The [params/selfPAB_upstream/config.yml](https://github.com/ntnu-ai-lab/SelfPAB/blob/main/params/selfPAB_upstream/config.yml), [params/MonoSelfPAB_upstream/config.yml](https://github.com/ntnu-ai-lab/SelfPAB/blob/main/params/MonoSelfPAB_upstream/config.yml), and [params/LTA2V_upstream/config.yml](https://github.com/ntnu-ai-lab/SelfPAB/blob/main/params/LTA2V_upstream/config.yml) files contain all upstream model hyperparameters, presented in our papers, for SelfPAB, MonoSelfPAB, and LTA2V, respectively.

After upstream pre-training, the model with the best validation loss is stored as .ckpt file. This saved model can now be used as feature extractor for downstream training.

- The [parmas/selfPAB_upstream/upstream_model.ckpt](https://github.com/ntnu-ai-lab/SelfPAB/blob/main/params/selfPAB_upstream/upstream_model.ckpt) is the transformer encoder, which we pre-trained on 100,000 hours of unlabeled HUNT4 data using the "masked reconstruction" auxiliary task, as presented in our paper: Large-Scale Pre-Training for Dual-Accelerometer Human Activity Recognition.

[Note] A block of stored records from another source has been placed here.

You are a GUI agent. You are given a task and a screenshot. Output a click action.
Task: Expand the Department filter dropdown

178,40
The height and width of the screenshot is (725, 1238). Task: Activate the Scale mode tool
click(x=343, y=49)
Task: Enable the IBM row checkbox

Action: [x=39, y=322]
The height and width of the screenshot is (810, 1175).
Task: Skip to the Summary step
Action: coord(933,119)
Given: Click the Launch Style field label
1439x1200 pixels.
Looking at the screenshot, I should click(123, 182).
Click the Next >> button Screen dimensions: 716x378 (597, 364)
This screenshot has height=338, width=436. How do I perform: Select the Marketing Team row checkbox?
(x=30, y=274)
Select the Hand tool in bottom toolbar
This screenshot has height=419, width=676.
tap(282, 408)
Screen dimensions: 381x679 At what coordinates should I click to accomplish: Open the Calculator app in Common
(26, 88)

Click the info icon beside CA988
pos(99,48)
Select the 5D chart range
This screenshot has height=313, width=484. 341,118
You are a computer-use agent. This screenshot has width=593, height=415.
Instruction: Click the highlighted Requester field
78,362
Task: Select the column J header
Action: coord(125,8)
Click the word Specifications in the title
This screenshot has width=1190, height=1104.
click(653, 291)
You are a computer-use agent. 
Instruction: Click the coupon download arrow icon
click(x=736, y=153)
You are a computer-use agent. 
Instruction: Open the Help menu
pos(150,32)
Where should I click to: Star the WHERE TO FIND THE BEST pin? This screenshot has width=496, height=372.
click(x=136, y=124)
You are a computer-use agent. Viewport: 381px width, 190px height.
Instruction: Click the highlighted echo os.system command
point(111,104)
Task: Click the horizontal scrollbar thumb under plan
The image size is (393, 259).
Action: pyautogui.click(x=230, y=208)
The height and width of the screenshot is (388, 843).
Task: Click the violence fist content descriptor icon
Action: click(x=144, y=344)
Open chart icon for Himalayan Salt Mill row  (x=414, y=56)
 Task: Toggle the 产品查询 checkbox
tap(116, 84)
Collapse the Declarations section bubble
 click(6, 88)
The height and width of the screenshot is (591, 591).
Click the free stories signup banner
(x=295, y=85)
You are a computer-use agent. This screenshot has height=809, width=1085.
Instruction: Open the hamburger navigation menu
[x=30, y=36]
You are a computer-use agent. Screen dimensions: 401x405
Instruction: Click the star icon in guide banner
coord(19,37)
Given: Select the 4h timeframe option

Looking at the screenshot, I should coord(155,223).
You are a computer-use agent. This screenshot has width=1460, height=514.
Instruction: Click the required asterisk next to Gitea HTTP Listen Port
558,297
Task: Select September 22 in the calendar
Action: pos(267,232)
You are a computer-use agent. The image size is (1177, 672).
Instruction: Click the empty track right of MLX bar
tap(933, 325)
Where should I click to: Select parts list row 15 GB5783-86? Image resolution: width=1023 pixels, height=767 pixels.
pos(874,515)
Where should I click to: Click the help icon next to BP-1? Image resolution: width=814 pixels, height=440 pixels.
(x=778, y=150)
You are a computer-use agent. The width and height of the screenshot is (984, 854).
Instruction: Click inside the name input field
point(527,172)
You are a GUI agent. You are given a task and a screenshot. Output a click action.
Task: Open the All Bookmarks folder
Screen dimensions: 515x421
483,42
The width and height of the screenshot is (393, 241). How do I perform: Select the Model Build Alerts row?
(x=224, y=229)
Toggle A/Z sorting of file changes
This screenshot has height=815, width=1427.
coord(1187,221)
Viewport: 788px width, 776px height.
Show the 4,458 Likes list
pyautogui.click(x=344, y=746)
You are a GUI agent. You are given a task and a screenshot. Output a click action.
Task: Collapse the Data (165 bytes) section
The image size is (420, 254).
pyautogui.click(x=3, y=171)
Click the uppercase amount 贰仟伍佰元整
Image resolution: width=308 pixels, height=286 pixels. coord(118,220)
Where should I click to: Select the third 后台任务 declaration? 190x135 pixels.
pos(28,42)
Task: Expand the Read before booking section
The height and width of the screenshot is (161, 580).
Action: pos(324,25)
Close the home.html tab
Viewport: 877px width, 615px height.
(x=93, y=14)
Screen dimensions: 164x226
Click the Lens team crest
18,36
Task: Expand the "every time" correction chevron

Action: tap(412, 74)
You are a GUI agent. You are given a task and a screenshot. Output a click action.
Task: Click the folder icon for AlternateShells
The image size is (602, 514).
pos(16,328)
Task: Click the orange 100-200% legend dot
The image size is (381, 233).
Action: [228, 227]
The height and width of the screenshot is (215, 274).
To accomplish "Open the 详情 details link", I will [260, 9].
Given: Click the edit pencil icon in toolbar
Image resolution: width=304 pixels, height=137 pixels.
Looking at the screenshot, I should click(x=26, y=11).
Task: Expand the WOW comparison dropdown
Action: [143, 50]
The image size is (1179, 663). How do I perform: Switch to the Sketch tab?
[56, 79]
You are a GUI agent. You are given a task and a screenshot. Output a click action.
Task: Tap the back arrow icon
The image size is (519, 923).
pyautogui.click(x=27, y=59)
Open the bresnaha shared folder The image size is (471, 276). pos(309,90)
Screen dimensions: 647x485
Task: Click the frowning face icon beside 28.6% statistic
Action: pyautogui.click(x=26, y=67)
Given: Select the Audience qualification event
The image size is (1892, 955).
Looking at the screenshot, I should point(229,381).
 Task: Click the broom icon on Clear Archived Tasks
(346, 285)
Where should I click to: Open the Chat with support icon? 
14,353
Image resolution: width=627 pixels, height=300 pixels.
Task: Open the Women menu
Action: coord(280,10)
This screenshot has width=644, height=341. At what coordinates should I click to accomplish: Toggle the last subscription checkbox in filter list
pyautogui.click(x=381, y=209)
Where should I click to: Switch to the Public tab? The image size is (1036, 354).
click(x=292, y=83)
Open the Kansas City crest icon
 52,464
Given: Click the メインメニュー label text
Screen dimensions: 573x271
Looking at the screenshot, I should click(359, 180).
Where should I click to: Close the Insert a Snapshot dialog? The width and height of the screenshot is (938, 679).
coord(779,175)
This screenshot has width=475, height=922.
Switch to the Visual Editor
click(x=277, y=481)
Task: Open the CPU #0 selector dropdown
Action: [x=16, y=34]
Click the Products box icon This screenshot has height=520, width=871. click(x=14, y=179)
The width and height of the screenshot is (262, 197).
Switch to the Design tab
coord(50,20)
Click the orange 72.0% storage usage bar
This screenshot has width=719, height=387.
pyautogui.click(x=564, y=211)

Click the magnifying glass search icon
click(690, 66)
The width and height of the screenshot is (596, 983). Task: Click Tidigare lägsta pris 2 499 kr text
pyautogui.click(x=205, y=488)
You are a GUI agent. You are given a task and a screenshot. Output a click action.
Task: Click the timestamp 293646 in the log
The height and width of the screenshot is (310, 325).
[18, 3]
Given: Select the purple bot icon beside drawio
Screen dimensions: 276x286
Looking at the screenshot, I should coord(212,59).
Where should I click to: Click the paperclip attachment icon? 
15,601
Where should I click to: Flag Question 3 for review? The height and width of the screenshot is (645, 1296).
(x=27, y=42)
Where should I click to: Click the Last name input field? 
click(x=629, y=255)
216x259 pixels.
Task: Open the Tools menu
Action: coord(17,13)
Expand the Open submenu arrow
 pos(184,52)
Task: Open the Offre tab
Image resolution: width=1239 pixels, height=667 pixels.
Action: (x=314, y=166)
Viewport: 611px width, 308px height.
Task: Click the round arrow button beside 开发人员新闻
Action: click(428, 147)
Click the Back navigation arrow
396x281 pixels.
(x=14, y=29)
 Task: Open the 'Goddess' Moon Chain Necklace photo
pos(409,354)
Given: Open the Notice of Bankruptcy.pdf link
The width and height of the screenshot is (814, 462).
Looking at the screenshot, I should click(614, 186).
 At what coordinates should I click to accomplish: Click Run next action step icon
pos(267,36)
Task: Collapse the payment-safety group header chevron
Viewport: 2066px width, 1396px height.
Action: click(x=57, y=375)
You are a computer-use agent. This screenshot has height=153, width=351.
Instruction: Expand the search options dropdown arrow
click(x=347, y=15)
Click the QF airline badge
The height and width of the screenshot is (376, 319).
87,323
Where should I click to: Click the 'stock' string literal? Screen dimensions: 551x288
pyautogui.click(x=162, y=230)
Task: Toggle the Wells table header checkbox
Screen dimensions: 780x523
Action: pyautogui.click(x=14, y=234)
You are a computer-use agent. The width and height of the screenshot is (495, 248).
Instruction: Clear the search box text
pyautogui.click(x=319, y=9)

- The [parmas/MonoSelfPAB_upstream/upstream_model.ckpt](https://github.com/ntnu-ai-lab/SelfPAB/blob/main/params/MonoSelfPAB_upstream/upstream_model.ckpt) is the transformer encoder, which we pre-trained on 100,000 hours of unlabeled HUNT4 data using the "randomized cross-sensor masked reconstruction (RCSMR)" auxiliary task, as presented in our paper: Self-supervised Learning with Randomized Cross-sensor Masked Reconstruction for Human Activity Recognition.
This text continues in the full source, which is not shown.